Interpol, the suited-up, all-black-all-the-time moody New Yorkers, fueled a rock 'n' roll resurgence in the early-to-mid 2000s, when FYF Fest was finding its footing in Echo Park clubs. Phoenix, however, was all brightly lit synths and manipulated guitars, its stage lighting representing a hyperkinetic rainbow and the act's merging of rock and dance cultures signifying the more recent direction of the pop charts.
Each group's set Saturday had its merits. Interpol is one of the most efficient and workmanlike rock bands around -- its guitars a little bit artsy, it choruses often big and the look dapper but coolly detached. Phoenix, aided by additional help on percussion, was a relentlessly celebratory rush of beat-driven pop. And for a festival that awkwardly -- often frustratingly -- struggled to adjust to a new location at Exposition Park, the headliners were a refreshing dose of studied professionalism.
Interpol has been making the festival rounds this summer before the Sept. 8 release of "El Pintor," its first new album in four years. But this wasn't a set about bold new directions. Interpol largely stuck to the familiar -- be it the slicing riffs of "C'Mere" or the fire-alarm rush of "Say Hello to the Angels." Interpol's sound may be born in the shadows, and guitarist Daniel Kessler is apt to dip back into them and go in search of my high-pitched abstractness, but this an arena band first and foremost.
Few new tunes were previewed, but the ones that were gave in to Interpol's best and worst tendencies. "Anywhere" is slick and fast and in danger of becoming anonymous, but "All the Rage Back Home," in which verses and hooks are constructed out of corkscrew guitars that spun their away around the methodically-voiced singer Paul Banks, shows that the band is continuing to challenge itself on "El Pintor."
Interpol's ascension mirrors that of FYF itself. The band has maintained its independence, still recording for Matador Records, even as it's grown to festival headliner. FYF Fest, once strung together in Echo Park clubs and having survived past disasters in which the fest ran out of food, is now working with Goldenvoice, the concert behemoth behind the Coachella Valley Music and Arts Festival. FYF continues to curate a festival that toes the line between the avant-garde and the mainstream.
With four stages spread around massive grounds bordering the California Science Center and the L.A. Memorial Coliseum, FYF in 2014 was bigger than ever. There were exciting moments on the first day of the two-day fest, including the ability to jump from Interpol to the experimental metal of Japanese noise band Boris, a band that can string together an entire range of cascading notes from feedback.
There were also headaches.
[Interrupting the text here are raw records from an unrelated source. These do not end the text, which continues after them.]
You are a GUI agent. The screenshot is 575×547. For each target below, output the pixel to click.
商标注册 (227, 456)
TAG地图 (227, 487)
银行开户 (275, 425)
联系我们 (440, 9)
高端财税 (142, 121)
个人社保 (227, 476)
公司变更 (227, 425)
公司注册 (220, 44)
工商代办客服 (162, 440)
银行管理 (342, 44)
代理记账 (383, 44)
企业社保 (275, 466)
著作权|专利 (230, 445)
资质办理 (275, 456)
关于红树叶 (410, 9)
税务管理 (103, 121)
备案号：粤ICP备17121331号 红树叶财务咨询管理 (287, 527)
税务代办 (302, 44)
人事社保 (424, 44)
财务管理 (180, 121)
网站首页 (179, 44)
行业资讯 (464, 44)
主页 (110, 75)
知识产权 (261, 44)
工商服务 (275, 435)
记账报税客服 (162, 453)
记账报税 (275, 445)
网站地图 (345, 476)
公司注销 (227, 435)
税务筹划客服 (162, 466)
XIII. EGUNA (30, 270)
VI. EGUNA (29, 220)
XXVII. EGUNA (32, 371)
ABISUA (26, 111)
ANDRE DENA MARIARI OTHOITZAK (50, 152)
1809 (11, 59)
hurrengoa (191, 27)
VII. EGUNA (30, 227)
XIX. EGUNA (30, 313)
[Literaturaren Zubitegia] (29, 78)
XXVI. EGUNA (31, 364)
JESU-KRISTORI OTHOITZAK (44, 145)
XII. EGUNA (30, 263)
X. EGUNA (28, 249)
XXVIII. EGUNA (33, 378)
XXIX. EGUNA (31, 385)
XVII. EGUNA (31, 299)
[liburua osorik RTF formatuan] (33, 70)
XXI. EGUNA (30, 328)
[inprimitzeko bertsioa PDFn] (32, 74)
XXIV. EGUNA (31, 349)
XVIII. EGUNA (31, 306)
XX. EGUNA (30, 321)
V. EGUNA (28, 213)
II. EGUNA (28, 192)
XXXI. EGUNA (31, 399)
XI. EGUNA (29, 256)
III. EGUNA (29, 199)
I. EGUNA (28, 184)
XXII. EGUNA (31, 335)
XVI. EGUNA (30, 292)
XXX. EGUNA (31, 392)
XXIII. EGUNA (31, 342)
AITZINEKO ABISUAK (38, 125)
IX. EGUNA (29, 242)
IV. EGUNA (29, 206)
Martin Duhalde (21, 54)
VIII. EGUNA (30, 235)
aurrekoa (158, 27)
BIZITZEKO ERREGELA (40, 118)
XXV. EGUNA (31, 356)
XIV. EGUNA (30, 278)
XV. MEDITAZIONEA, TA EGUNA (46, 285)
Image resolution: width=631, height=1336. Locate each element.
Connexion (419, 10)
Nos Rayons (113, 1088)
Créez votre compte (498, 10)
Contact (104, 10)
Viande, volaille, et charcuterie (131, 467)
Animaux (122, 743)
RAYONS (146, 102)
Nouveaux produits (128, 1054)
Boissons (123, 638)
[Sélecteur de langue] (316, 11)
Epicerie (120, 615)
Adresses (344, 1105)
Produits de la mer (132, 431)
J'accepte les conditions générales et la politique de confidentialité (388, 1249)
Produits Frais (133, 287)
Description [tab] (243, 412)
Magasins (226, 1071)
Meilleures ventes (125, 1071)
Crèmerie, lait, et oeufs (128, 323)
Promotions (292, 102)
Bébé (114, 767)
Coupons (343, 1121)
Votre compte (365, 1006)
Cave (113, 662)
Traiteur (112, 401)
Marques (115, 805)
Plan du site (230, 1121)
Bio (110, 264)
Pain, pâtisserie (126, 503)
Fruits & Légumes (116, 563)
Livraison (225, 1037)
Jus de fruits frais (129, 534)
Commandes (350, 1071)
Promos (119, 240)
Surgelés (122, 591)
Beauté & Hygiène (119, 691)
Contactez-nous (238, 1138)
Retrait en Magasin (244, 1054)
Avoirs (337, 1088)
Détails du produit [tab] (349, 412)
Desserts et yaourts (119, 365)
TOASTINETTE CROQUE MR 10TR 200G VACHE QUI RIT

The glistening dance pop of Phoenix is no stranger to festival goers, as the act headlined the 2013 edition of Coachella. So if one instead wanted to check out the bigger dance party happening at the opposite end of the festival where electronic adventurer Grimes was performing, one would have to prep for a 15-minute walk at peak crowd times.
Worse, some of Saturday's most exciting artists were tucked inside a stage set on the floor of the L.A. Sports Arena, but with the seating area of the basketball arena roped off the venue was at capacity early in the day. (Promoters said early Sunday that the arena's seating area would be open for the second and final day of the festival.) Interested in the enrapturing electro-soul of Chet Faker or the glistening disco-inspired grooves of Todd Terje? The only option was to make a day of hanging indoors, this after some fans reported waits of three hours just to get in the main gates.
Distressing, in that such logistical logjams did away with FYF's biggest selling point: discovery.